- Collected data
--- START ---
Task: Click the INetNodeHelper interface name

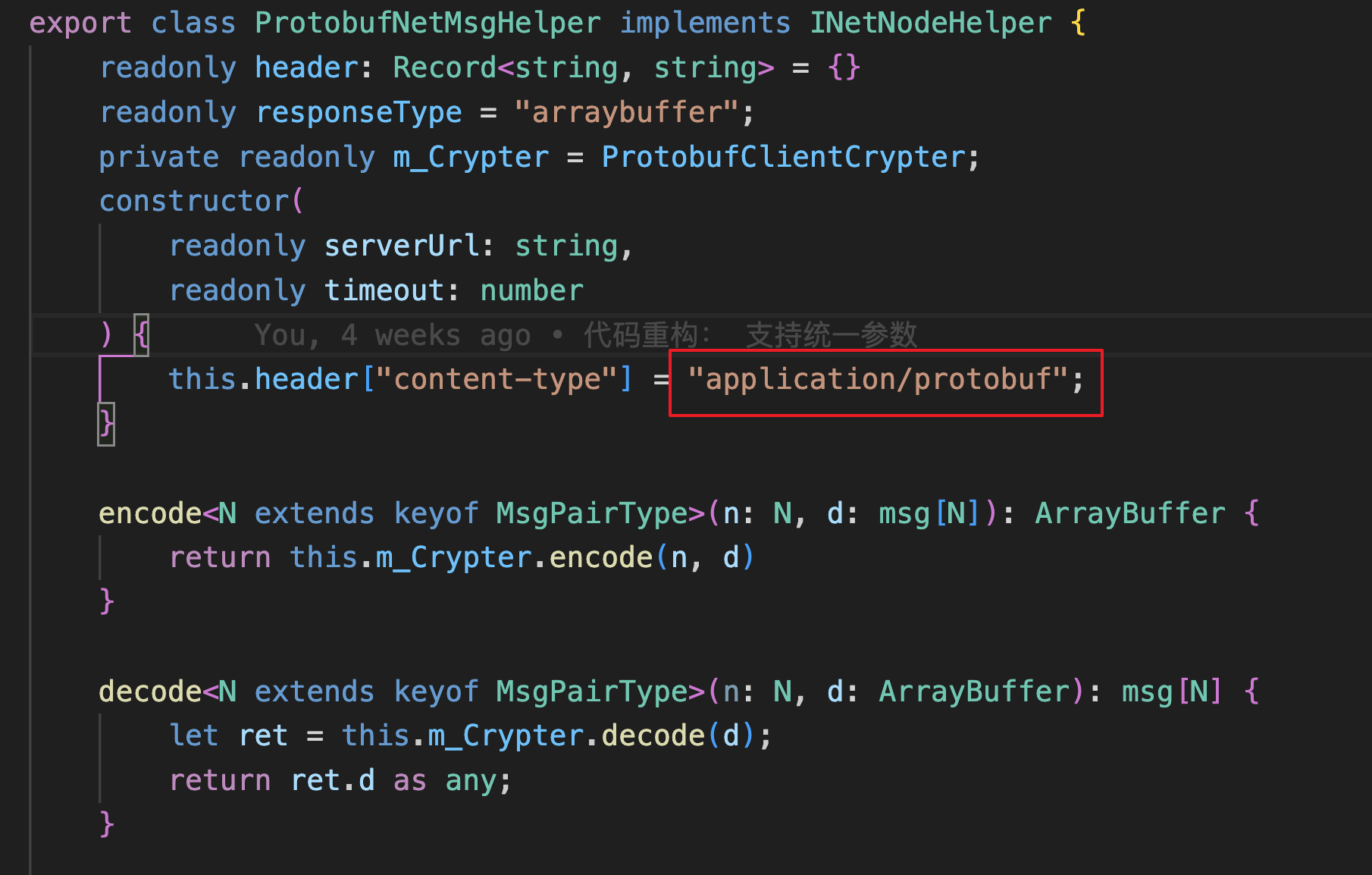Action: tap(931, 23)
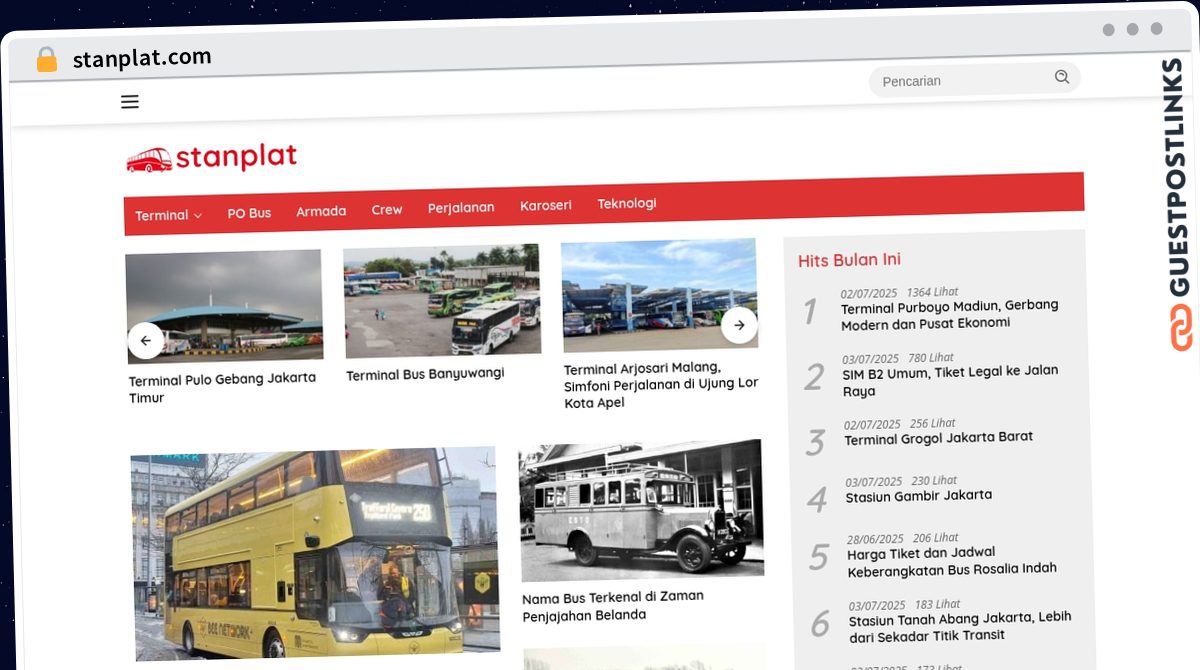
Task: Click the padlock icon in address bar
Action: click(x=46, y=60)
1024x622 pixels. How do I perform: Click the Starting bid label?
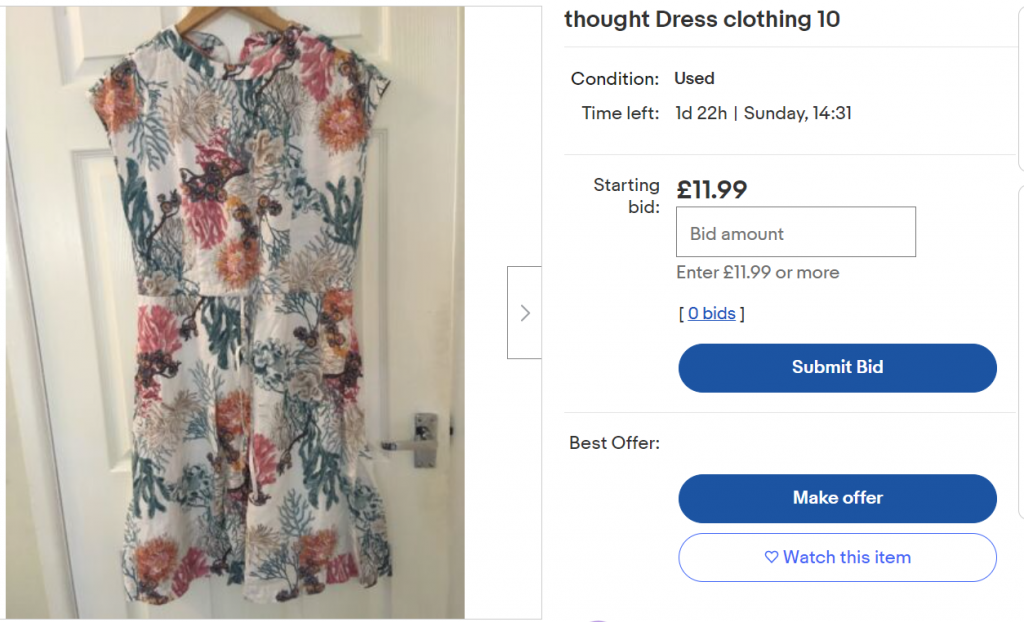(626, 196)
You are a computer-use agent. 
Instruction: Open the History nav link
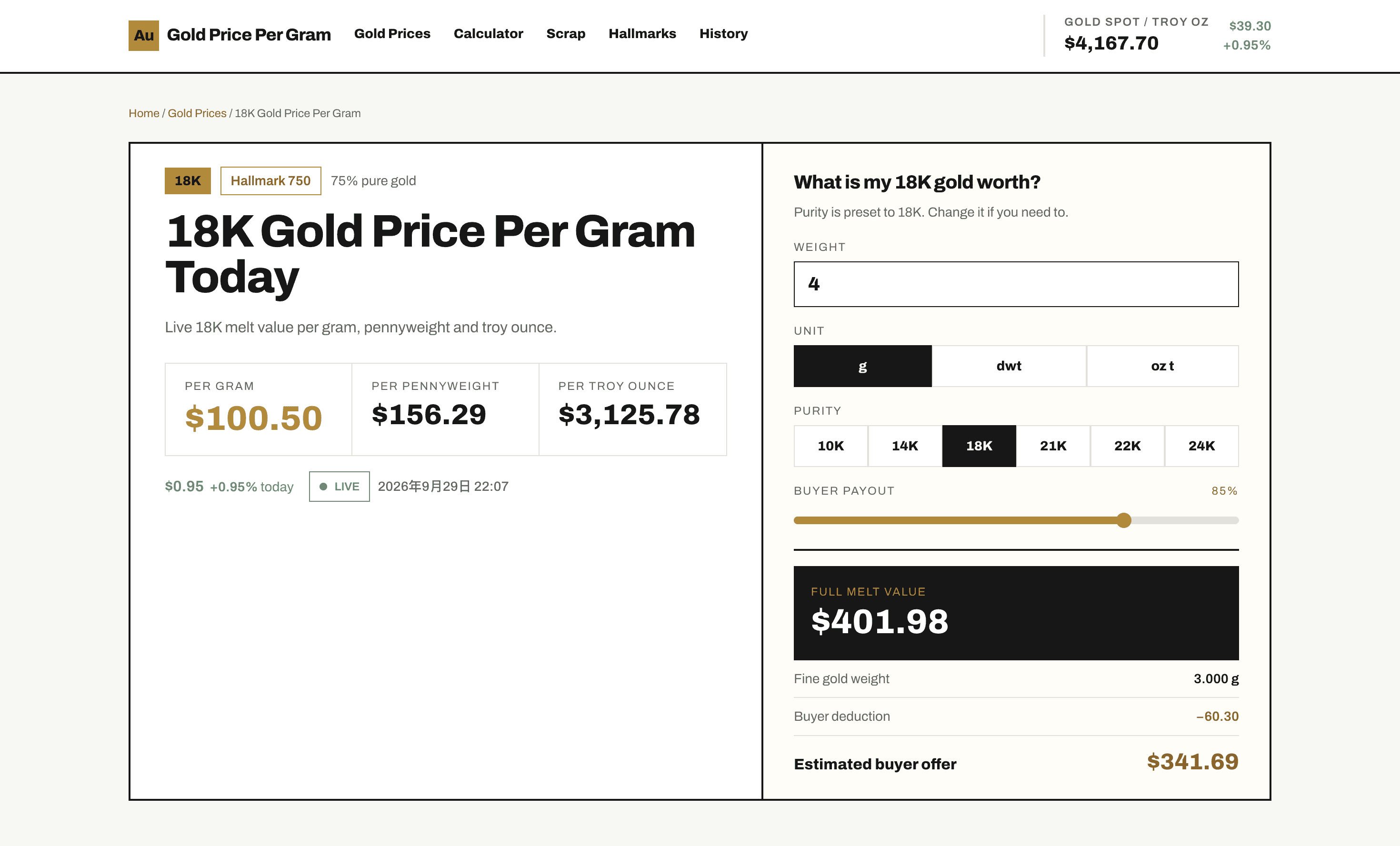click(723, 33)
--- END ---
- Goal of the exercise
From the line containing "1024x622 pixels. How" to the last line of the entries, output every line exactly as written, but leave out the pictures.

- Output
1024x622 pixels. How do I perform: Click the Starting bid label?
(626, 196)
You are a computer-use agent. 
Instruction: Open the History nav link
click(723, 33)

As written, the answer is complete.